Over the years she's seen Warren Beatty's Cake, Gretchen Mol's Monkey, Beau Bridge's Emerson (and his brother Jeff's dog) and Joel Grey's Rufas. Wilbourn got her start working with her then-husband, a veterinarian. She'd notice certain cats were desperate for cat company–what she now calls Single Cat Syndrome.
After decades writing columns and books on cats, Wilbourn goes on house calls and sees clients at a Manhattan vet, Westside Veterinary Center.
She tries easy fixes first–changing the litter box more often or changing the brand. But then she'll delve into the cat's personality, history and living situation.
In one of her more unusual cases, a cat started having crying fits after her owner married. The cat, Wilbourn realized, felt abandoned. Wilbourn recommended getting a snuggly, so the woman could carry the cat, but still do other things. The cat loved the new security and stopped crying.
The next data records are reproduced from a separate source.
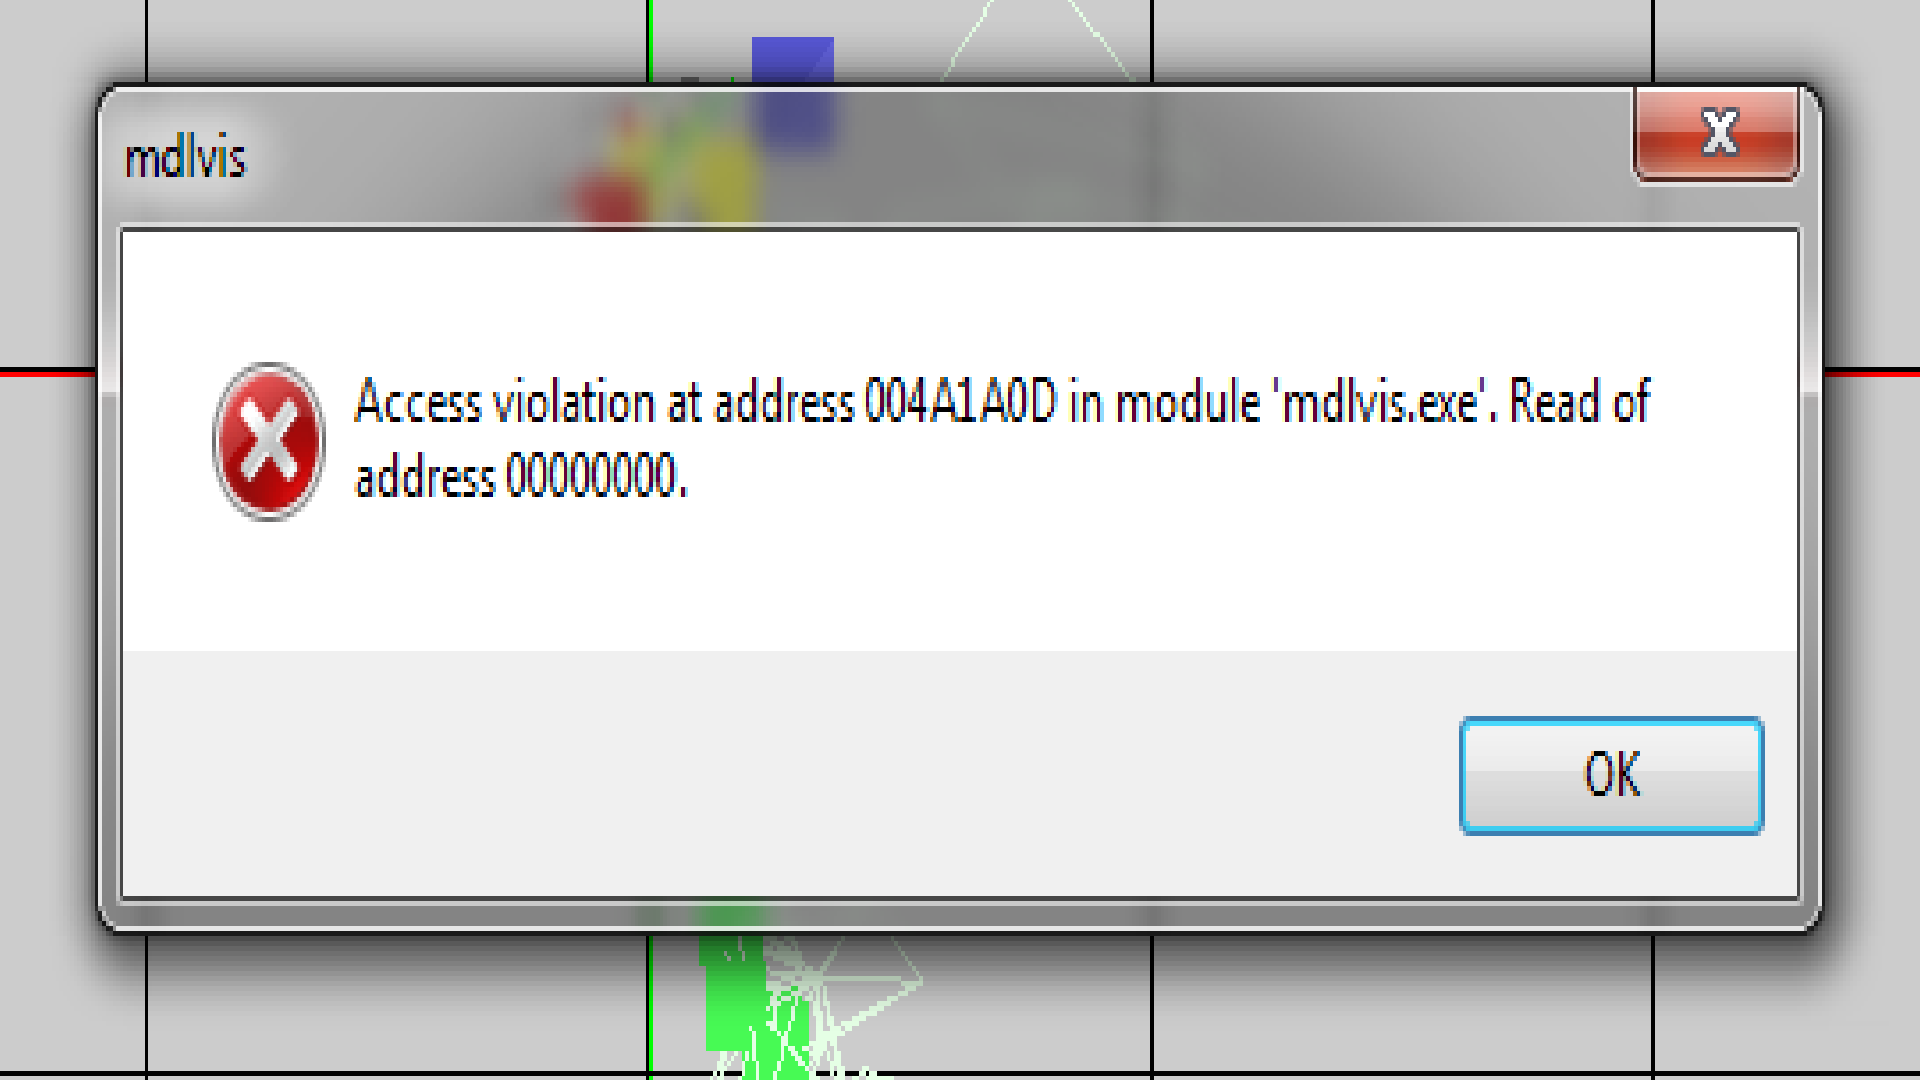Select the blue square above the dialog

pos(792,61)
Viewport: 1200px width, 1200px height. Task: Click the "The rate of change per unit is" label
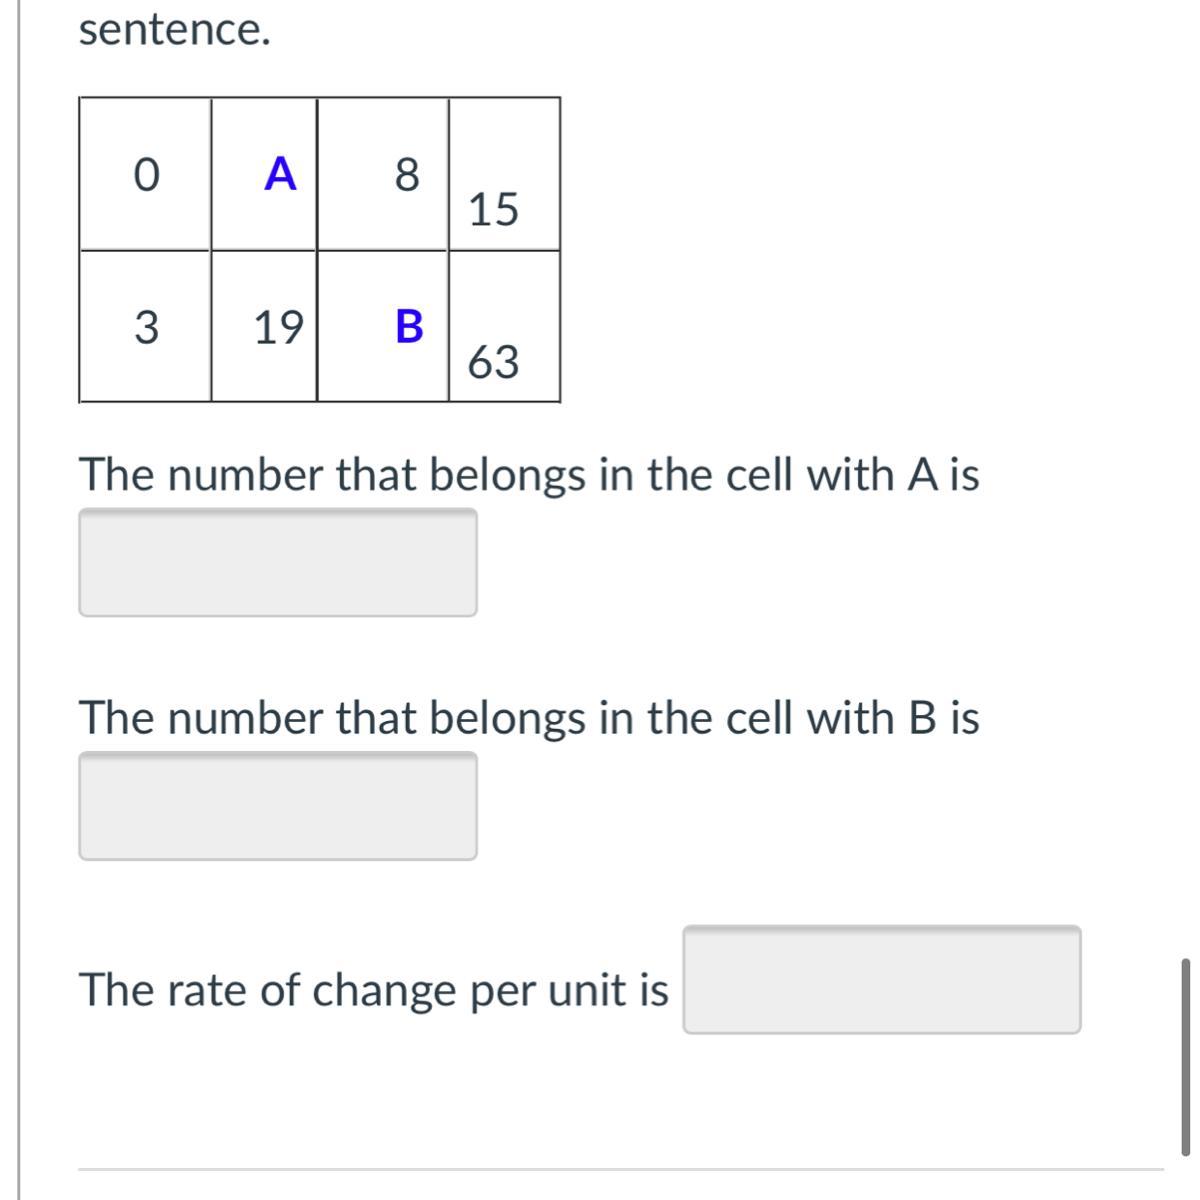[373, 990]
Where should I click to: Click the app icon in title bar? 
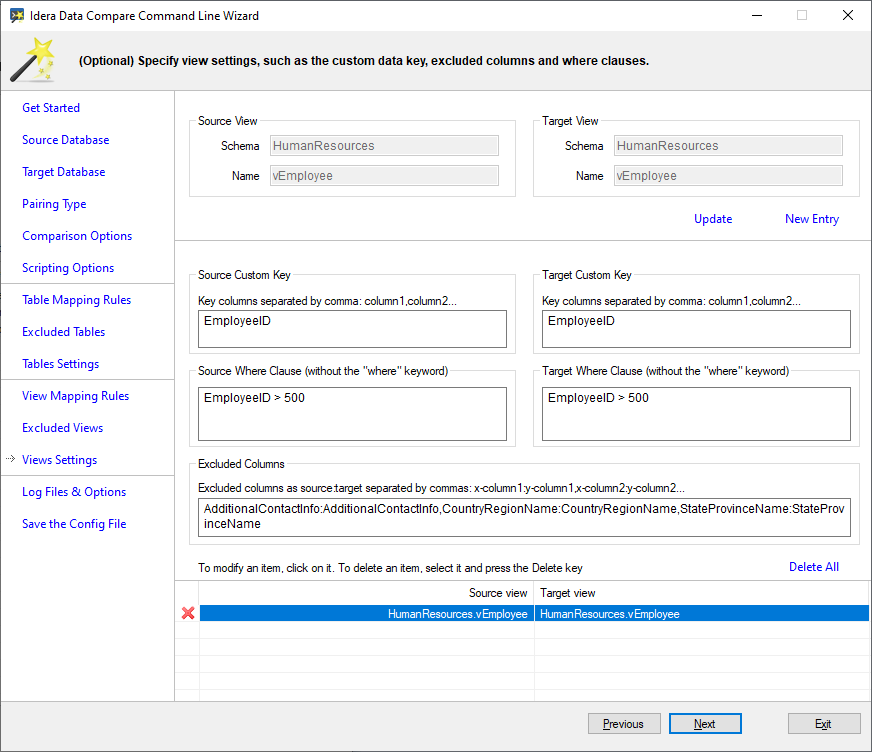(x=17, y=15)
In another situation, a cat started attacking a woman's sister when she moved into the apartment. Wilbourn recommended getting another cat, one disinterested in people. The sister worried she'd have two feline attackers, but Wilbourn was right. The first cat started playing with the new cat and left the sister alone.
"Everyone got what they wanted," Wilbourn says.
Her current cat, Orion, has been one of her most difficult patients–which is why she adopted him. Orion wouldn't eat without her and would suddenly cry and hiss–as if reliving a trauma. He could have been having a flashback to early life or the 35 baths he endured at a shelter, where Orion arrived smelling like a tomcat, though seemingly neutered.
Surgery for undescended testicles helped his physical situation, but Wilbourn spent two years repairing his psyche.
"Who is the best boy in the world?" she sings to Orion, who she often walks on a leash in her Greenwich Village neighborhood. Orion, who has stopped having panic attacks, soaks up the attention as if he is sure he would get it all along.